そうだ、これから『外国人クラブ』に行きましょうよ。アンタのこともっと知りたいわ。
それに、久々にシェフ特製の珈琲が飲みたいもの。悪魔のように黒く、地獄のように熱く、天使のように純粋で、愛のように甘い、あの珈琲!アタシ大好きよ」※2
「あいにくシェフはイタリアに出張中なんです。バッハの『珈琲カンタータ』なら、ぼくでもなんとかご用意できますが」
「あら、バッハにそんな曲があるの?おもしろいわね」※3
声を上げてドラクロワは笑って、
「どうせなら今度、『外国人クラブ』のメンバーのオリジナルブレンドで聴かせてちょうだいよ」
うきうきとレストランのほうへ歩き始めた。鍵一もならんで歩き出しながら、
(オリジナルブレンド……確かにリストさんやヒラーさん、アルカンさんなら、それぞれの個性を溶け合わせて、すばらしい味を創り出すことができる。

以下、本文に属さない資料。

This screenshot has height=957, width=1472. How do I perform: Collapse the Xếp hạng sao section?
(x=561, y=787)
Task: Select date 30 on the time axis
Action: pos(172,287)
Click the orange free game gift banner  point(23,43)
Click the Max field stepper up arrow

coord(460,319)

逆に考えると、ブレンドは珈琲豆それぞれの個性が立たないと成立しないんだ。
さて、ぼくの個性って何だろう?)
考えれば考えるほど、鍵一の頭の中で、悩みは薄黒く煮詰まってしまう。
路地へ入ると青い夕闇がおりて、周りの家々に灯が燈り始めた。
「それにしてもアンタ、さっきは何をそんなに急いでたのよ」
「すみません、『型』の破り方について、ちょっと色々考えていまして……居ても立ってもいられなくて」
「なるほど。青くて正しいお悩みね」
ドラクロワは夕空を仰いで少し考えると、ポンと手を打った。
「ちょうどいいわ。アンタ、今夜ちょっと付き合いなさいよ。もしかしたら、お悩み解決のヒントをゲットできるかもよ」
「はいッ……でも、どこへ?」
「きもだめし」
パッションピンクの髪を揺らして、『色彩の魔術師』はニコッと笑った。
つづく
第7話『檸檬色のエチュード♪』をご参照ください。
タレーランはナポレオン・ボナパルトの右腕として活躍した人物です。フランス料理界の巨匠カレームとタッグを組み、『美食外交』を展開した事でも有名。
ドラクロワの実の父親だという噂もありましたが、真偽は不明です。
今や『音楽の父』と称されるバッハも、1830年代のパリではまだ知られていなかったようです。